SET EXERCISE:
Arrange the entries, from their first line through the line containing "Looking at the image, I should click on (215, 289).", as a Markdown table with the columns No. and Text, numbering each line and leaving out blank ones.
++++++++++
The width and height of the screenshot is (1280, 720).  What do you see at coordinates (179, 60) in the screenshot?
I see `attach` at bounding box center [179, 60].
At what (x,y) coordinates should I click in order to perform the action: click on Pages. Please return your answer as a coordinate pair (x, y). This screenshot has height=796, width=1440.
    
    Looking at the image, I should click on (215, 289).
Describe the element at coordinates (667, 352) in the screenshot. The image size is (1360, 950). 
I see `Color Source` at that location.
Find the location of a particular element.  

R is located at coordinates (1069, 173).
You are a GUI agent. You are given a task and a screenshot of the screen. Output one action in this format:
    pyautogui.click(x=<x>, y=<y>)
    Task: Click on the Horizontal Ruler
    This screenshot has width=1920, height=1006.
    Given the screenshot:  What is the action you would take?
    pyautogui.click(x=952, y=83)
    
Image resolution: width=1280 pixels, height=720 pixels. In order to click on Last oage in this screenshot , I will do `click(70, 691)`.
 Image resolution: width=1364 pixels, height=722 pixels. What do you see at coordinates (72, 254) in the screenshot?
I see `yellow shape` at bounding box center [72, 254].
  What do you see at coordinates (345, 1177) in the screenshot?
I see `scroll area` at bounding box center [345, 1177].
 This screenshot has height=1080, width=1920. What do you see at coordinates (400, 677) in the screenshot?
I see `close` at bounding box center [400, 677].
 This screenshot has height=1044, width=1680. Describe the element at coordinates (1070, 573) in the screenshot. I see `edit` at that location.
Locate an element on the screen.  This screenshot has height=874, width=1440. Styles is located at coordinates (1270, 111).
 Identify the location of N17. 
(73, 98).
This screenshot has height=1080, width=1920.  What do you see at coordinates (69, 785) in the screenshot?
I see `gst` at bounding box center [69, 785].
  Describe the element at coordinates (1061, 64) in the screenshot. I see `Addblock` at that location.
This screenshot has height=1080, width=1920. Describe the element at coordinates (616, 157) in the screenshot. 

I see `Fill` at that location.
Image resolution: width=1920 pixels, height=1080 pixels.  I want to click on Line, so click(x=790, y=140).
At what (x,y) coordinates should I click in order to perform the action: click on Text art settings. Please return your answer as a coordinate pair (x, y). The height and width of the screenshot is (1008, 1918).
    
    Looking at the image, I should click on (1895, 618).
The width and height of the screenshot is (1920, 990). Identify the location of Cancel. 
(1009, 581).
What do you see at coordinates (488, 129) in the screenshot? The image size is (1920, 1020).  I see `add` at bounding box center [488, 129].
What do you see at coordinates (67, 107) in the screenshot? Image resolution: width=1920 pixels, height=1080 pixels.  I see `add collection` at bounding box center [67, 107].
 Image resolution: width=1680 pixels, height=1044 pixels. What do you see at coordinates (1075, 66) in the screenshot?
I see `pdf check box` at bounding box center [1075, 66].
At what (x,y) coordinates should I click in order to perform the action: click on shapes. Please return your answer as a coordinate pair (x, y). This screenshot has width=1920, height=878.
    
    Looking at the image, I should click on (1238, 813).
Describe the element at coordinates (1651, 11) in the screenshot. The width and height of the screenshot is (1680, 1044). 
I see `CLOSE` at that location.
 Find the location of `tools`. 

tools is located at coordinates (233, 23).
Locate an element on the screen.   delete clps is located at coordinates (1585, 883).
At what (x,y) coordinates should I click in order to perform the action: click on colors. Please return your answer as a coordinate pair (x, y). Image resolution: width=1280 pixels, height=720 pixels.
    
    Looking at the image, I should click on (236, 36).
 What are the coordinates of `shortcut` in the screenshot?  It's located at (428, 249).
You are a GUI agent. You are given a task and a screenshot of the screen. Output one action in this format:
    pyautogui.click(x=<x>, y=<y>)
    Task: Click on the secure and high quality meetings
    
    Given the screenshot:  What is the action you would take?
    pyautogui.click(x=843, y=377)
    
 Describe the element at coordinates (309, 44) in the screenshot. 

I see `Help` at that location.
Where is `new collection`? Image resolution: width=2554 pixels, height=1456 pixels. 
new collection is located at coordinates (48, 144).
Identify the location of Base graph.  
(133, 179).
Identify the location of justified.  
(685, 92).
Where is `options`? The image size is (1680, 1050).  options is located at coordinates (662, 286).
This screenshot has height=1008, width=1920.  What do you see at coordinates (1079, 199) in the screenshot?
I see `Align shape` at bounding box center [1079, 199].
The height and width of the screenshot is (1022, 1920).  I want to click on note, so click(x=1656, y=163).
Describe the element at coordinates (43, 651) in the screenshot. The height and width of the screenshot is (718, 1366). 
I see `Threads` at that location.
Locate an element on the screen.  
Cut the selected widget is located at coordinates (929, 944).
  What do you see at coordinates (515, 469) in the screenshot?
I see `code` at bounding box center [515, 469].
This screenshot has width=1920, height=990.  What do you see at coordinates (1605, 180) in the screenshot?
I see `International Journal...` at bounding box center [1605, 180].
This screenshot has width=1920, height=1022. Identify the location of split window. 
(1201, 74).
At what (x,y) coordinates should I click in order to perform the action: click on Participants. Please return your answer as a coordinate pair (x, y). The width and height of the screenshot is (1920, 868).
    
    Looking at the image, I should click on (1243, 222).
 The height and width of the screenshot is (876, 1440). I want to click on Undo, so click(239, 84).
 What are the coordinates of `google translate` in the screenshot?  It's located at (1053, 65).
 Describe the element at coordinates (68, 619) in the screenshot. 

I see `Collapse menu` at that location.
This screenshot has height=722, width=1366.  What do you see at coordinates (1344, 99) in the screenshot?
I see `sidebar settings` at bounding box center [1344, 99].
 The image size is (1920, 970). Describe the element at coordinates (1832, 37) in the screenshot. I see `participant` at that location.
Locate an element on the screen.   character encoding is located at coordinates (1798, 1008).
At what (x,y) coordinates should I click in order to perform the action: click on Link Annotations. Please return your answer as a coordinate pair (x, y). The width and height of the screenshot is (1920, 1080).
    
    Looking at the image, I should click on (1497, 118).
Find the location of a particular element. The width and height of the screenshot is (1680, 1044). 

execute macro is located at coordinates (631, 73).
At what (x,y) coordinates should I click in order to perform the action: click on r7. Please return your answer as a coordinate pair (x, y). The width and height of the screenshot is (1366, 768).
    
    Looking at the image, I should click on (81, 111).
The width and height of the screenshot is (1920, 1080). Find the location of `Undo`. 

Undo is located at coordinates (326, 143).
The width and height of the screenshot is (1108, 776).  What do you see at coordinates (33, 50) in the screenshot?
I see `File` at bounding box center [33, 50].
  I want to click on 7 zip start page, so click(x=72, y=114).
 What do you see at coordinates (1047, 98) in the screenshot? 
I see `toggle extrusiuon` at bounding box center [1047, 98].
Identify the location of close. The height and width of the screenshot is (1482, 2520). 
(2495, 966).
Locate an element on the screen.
++++++++++
RESULT OF THIS TASK:
| No. | Text |
|---|---|
| 1 | The width and height of the screenshot is (1280, 720).  What do you see at coordinates (179, 60) in the screenshot? |
| 2 | I see `attach` at bounding box center [179, 60]. |
| 3 | At what (x,y) coordinates should I click in order to perform the action: click on Pages. Please return your answer as a coordinate pair (x, y). This screenshot has height=796, width=1440. |
| 4 |     Looking at the image, I should click on (215, 289). |